Every day we spend our lives comparing ourselves to other people and doubting our own self worth. Let me tell you, it is a waste of time! You never know what is actually going on in somebody else’s life, and you most probably never will but none of that matters.
Now I could sit here and tell you about how all of the supermodels are photoshopped (which most of them are) and that the people that show they are happy often have things that are going on behind the scenes and that the people that you think are successful could well be struggling with other aspects of their lives. But that is besides the point. Why does it matter if the supermodel was photoshopped? If you learn to not compare yourself to them in the first place then it doesn’t matter how you perceive anybody else’s life to be.
You are the important one. You are the one that you have to focus on as you are the only one with the exact gene type that you have (sorry identical twins! – theres two of you!) and you need to use your differences from every other person. There is a reason why everybody is different, we are all unique and shouldn’t feel like we have to fit into a specific category.
The tendency to compare ourselves to others is innate and in our human nature and most of the time we aren’t even aware of the fact that we are comparing ourselves but there are ways to weave our way out of these habits that inevitably only make us unhappy.
One of these is to focus on the good qualities about yourself no matter how small and quirky they may be. Good at braiding your hair – great, can write a 2000 word essay in 30 minutes – great, can play a concerto on the piano – fab, can get out of bed on the days you really don’t want to – amazing. No matter how big or small, list all of the great things about yourself and you’ll soon learn not to have to compare everything else. A personal example of this is my height, I always compared myself and thought I was weird for being so tall until I thought about the small positives that come from it and now I love that I am different! (One of the highlights being you can always find people when you lose them in a club!)
Another really important way to stop comparing ourselves to everything is to learn to be ok with the things in your life that aren’t perfect.

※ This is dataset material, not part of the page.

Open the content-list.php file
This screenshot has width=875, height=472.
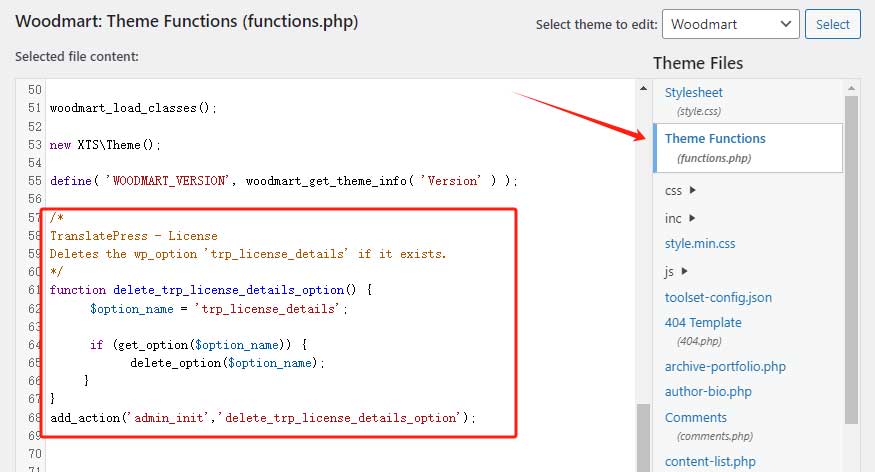(711, 461)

Not everything can be perfect – If you learn to love your imperfections then there is nothing left to hate and therefore you have no need to compare yourself to everyone around you. Just like I learned to embrace my height even though I hated it – once you learn to love the things you hate, it is so much easier to stop making comparisons.

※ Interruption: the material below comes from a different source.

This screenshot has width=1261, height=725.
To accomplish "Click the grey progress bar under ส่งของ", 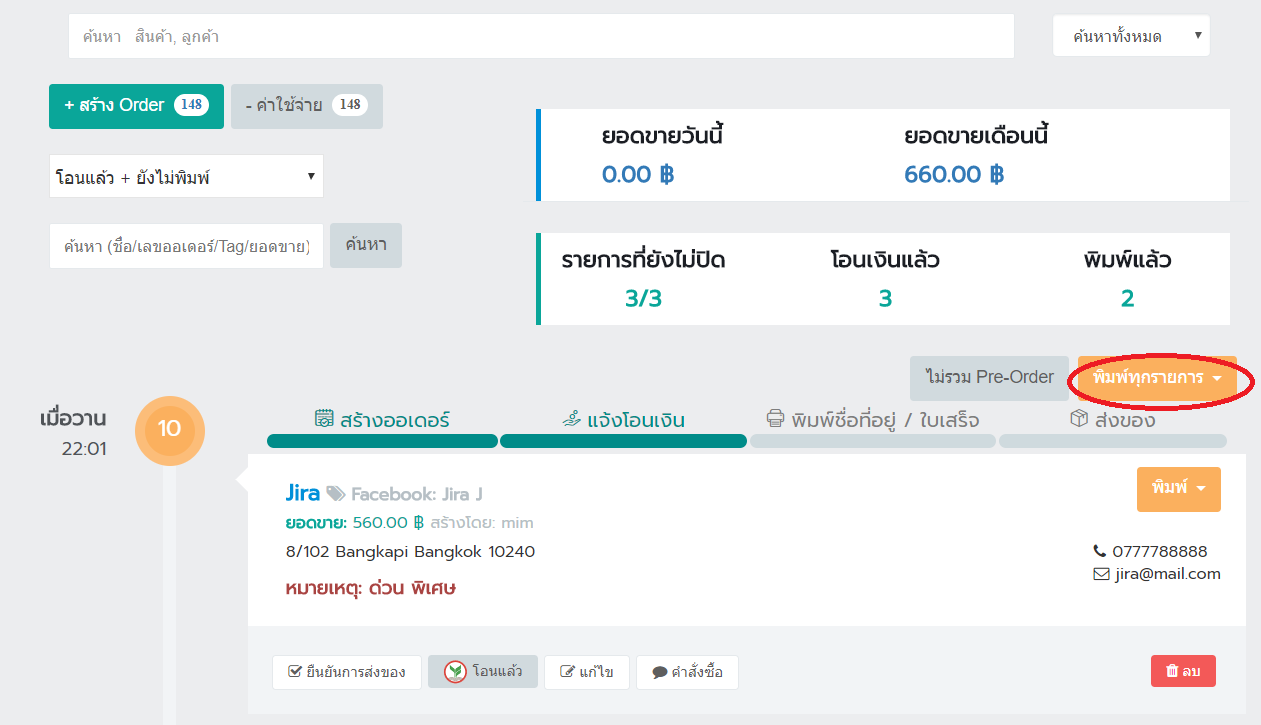I will 1112,441.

It is also important to start looking at life realistically, like a human – I always had expectations of myself that were so high I would have to be superwoman to meet them! Then every time I failed at something I would be down about it and then compare that aspect of my life to everyone else around. For example, I would always see people doing better in exams than me, so I would always stay up until early hours of the morning trying to increase my knowledge and then if I didn’t overtake the others I would be upset about it. When in reality, I could never be as good as some of these people as they were simply more intelligent than me. However, when I lowered my expectations slightly I actually ended up doing better than I ever believed I could – and no longer felt the need to worry about what others achieved. It is all about balance and setting goals that are actually humanly possible. I don’t need to do better than everyone else in exams.
Another thing that helped me to stop making comparisons was a social media detox. Now, don’t get me wrong, like any other – I love my daily instagram scroll and watching all of the funny videos on facebook. But social media is where the majority of my (and I expect yours too) comparisons happen. I see some beauty blogger with a #nomakeup selfie and it just makes you feel awful. I spent a week with no social media and it did me a world of good – I read books and actually went outside and I found that after a week I actually relied on social media a lot less and hence had less opportunities to compare myself to all of the people on there.

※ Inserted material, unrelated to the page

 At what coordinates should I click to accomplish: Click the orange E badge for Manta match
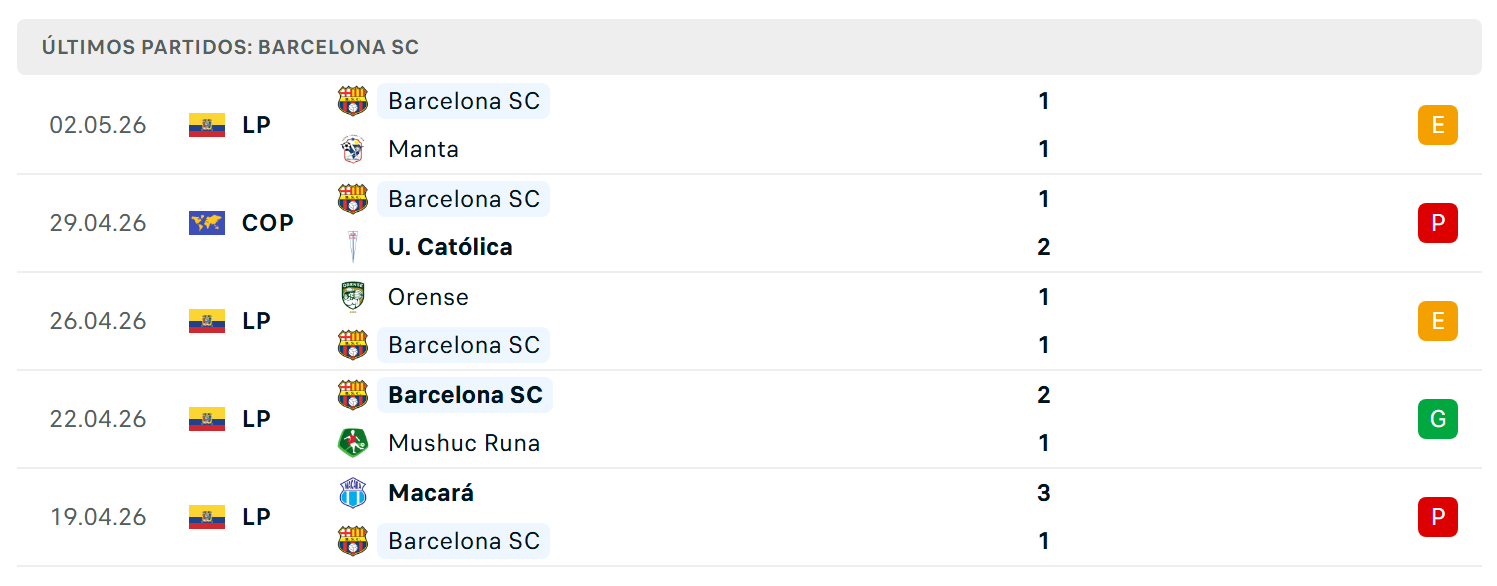pyautogui.click(x=1437, y=125)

One tip that I have is to try and become aware of how often you actually compare yourself to other people. If you are more aware of when you do it then it is easier to change. If you can feel yourself wishing that an aspect of your life was like someone else, try to think of the things I have mentioned. Start counting your blessings and thinking abut all of the good things in your life and it might make you realise that being like that person is actually exactly what you don’t want. Try to embrace the negative things in your life and see them from a different point of view – you’re not weird, you’re quirky. Use that quirk. Be proud of who you are and don’t let those around you stifle that weirdness!